いっそ先輩を売るか? いや、そうしよう! 弱みを握られて脅されてたんだ俺は!
「いやまぁ。どちらにせよ、んんんっううっ! すぅぅんばらしぃいっ! 見事かな!」
「――――ッ!?」
もしかしてこいつもヤバいヤツなのか、と。そう思った心に応えるように、校長先生は孫を出迎えるおじいちゃんみたいな笑顔で花壇に突き刺さった四本の足に頬ずりをした。

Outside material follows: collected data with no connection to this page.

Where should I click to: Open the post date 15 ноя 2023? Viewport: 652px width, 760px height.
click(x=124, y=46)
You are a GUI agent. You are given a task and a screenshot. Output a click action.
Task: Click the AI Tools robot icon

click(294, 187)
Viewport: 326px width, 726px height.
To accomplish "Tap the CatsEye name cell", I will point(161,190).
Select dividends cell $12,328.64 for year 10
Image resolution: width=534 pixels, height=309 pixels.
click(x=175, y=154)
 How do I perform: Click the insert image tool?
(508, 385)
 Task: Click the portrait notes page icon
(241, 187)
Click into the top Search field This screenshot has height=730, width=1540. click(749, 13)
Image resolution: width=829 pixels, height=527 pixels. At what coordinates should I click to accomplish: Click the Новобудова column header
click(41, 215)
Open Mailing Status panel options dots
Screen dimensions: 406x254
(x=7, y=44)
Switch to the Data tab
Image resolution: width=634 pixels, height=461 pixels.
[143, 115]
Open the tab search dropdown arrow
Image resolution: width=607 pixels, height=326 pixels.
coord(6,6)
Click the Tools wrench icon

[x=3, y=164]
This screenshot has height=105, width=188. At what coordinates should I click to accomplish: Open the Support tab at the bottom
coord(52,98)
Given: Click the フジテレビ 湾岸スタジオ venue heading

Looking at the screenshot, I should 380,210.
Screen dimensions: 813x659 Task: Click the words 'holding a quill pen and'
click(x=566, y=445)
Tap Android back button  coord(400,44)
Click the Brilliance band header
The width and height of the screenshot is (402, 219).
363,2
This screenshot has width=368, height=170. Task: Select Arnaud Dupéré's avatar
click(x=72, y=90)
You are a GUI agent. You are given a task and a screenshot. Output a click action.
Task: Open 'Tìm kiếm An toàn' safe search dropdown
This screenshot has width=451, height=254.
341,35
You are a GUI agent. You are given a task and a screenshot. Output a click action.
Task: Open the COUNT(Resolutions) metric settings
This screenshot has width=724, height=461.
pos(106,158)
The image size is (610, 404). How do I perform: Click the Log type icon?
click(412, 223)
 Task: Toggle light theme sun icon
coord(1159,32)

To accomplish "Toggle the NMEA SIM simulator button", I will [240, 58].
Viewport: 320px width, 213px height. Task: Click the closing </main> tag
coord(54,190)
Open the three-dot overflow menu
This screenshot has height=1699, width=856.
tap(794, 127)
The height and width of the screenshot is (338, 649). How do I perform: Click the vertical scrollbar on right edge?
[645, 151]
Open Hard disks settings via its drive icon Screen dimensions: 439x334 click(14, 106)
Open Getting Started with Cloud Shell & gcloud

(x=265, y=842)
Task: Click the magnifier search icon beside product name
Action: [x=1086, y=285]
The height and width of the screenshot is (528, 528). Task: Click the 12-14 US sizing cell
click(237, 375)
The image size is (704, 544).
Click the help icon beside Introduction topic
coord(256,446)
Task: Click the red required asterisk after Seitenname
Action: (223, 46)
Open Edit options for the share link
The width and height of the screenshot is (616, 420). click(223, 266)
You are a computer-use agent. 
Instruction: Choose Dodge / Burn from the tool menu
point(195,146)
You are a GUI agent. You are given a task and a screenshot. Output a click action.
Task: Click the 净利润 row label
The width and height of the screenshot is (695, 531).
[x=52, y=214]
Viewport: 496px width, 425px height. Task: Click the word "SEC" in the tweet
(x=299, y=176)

「我が校の基本理念である〝自立〟の精神をこれでもかというほどに〝自由〟な発想で、かつ全身全霊で体現するとはすんばらしぃっ! 君達こそこれからの世の中を担っていく世界に求められるべき人間っ! 我が校の真なる模範となるべき存在だッ!」
ん、大丈夫か正気か、この校長……。
目をキラキラさせるおじさんは、関わったら負けな雰囲気を醸し出している気がした。
「そうだ。君達。ちょっと記念に写真を撮ってくれまいかね?」
「あ、いいですよー」
「えぇ……」
結局。先輩が快くそれを引き受け、写真を撮り終えると校長は満足げに去っていった。
もちろん、あのカップルを引っこ抜くことはなく。今も花壇に突き刺さったままだ。
「先輩、なんだかよく分かりませんが今日も世の中のために働いちゃいましたね……」
「そうね、気持ちがいいことしたわね! じゃ、さっさと次いきましょ次っ!」
「切り替え早ぇー……」
とりあえず窒息で力尽きる前に引っこ抜き、保健医を呼んでその辺に転がしておく。
そして最低限の責任を果たした後。俺たちは空き教室に戻り、残りの投書を確認した。
「次はまともだといいんですけど……」
それぞれ一枚ずつ投書の内容に目を通していく。
そこに可愛らしい文字でつづられた純情を知り、俺は思わず胸が苦しくなった………。
「どう?」
「い、いいんじゃないですか? すごくまともです、こっち」
「そ? ちなみにこっちも。ちょっと見せて」
交換し、どんどん読み進めていく。
すると気がつけば、俺と先輩は自然と互いを見合っていた。
つい手を取り合って、俺たちは初めての相談経験を記憶から消し去って声をあげる。